Usually when David Duke opens his mouth, you can count on the words that come out to be a lie. The former KKK imperial wizard, Holocaust denier, and white nationalist typically peddles trash about supposed white genocide or the benefits of racial segregation. But this weekend in Charlottesville, Duke did something unexpected: He told the truth. Or, at least he told one little piece of truth.
Speaking at the neo-Nazi confab in Virginia, Duke proclaimed he and his fellow racists were there “to fulfill the promises of Donald Trump.”
Duke is right.
The fascist terror that took the life of one woman, Heather Heyer, and sent many more people to the hospital is precisely the “promise” that has been latent in Trump’s rhetoric ever since the start of his campaign for the presidency.
When Trump said during the election last year that it was time “to take our country back,” he was speaking in words that Duke and his cohort understood perfectly. It wasn’t hard; the message was hardly concealed.
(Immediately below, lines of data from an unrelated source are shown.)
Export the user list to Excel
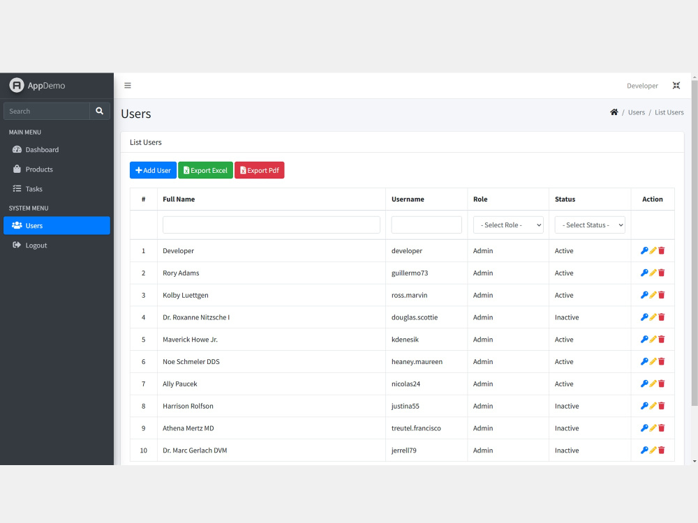coord(205,169)
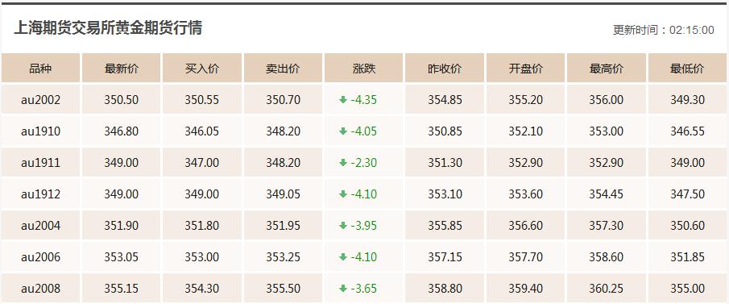Click the au2004 latest price 351.90
Image resolution: width=729 pixels, height=304 pixels.
click(122, 226)
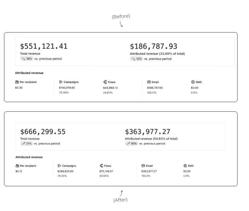Click the SMS icon in the Before panel
249x211 pixels.
(x=193, y=82)
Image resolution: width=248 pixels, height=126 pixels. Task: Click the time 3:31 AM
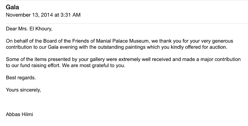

It started years ago, most infamously with the racist “birther” controversy aimed at undermining President Barack Obama. It ramped up dramatically once Trump started running for the White House himself.
There was of course the denunciation of Mexican immigrants as criminals, drug dealers, and rapists in his very first speech of the campaign. That was followed up with candidate Trump’s pledge to build a wall along the southern border, sending the signal that certain people—brown-skinned people—were not welcome.
He closed out the election with an ad that was packed full of anti-Semitic tropes about “global special interests,” bolstered by the faces of prominent Jewish personalities flashed across the screen. It was a work of television dog-whistling that would have made Jesse Helms proud.
Promptly announcing a ban on Muslims entering the United States upon taking office, the president gave another nod to the racists and their notion of a war between civilizations.
In May this year, Trump dismissively responded to the concerns about police brutality raised by Black Lives Matter and other movements by saying that “our police have been subject to unfair defamation and vilification.”
At the beginning of this month, there was the roll-out of a new Republican immigration plan which has been roundly criticized as a project for a whiter America.
The pattern is plain to see for anyone whose been paying attention.
Many of the words and policies of Trump, both before and since taking office, have been a calculated effort to mobilize a hard-core base of supporters motivated by racial resentments and hatred.
His condemnation on Saturday of the “hatred, bigotry and violence from many sides” was another case of his pandering. The truth is that the hatred, bigotry, and violence that were on display in Charlottesville did not come from “many sides.” It came from one side.
But to only single out Trump for emboldening the neo-Nazis that were on the march this weekend would be to deny the credit due to so many others in his administration.
There is Steve Bannon, the “alt-right” ideologue who brought white nationalism right into the Oval Office. Responsible for writing many of Trump’s most inflammatory speeches and sprinkling them with references to white nationalist vocabulary is Stephen Miller. And of course, we can’t forget Trump advisor Sebastian Gorka, who has been linked to a Nazi group in Hungary and just last Wednesday said on Breitbart Radio that white supremacists are not a problem.
Several Republican senators—such as Orrin Hatch of Utah, Marco Rubio of Florida, Chuck Grassley of Iowa, and others— took strong positions calling out this weekend’s racist terror for what it was. Some of them even urged President Trump to do so as well.
But where will these same senators be when Trump starts pushing another effort to repeal the Affordable Care Act? Where will they stand when an anti-immigrant bill comes up for a vote? Will they denounce the racism behind the next iteration of Trump’s Muslim ban?
Trump, the white nationalists around him in the White House, and the Nazis in Charlottesville are all attempting to sell white Americans, especially working class white Americans, a false bill of goods. As the Rev. William Barber said Saturday: “White nationalists don’t care about white America. They don’t support living wages for the working poor. They don’t support health care for the poor and the working poor… They support the kind of policies that would take those things from people.”
Barber’s call for a non-violent mass movement of all people to challenge the ideologies that foster racism and the wedge attacks that are used to divide working people points the way forward.
From the start, Trump and his promises to “Make America Great Again” have been backward-looking. They have encouraged racist sentimentality for a segregationist past when minorities knew their place and multiculturalism was unheard of. His manipulative political rhetoric and reactionary policies have emboldened white supremacist forces and led us to this moment.
If his efforts to strip millions of health care, his bombing of Syria and Iraq, his demonization of an entire religion, his plans to build a border wall, or his threat of nuclear war did not make clear how dangerous the continuation of this presidency is, perhaps Charlottesville will.
It was already obvious, but now perhaps more so. It’s time for President Trump to go.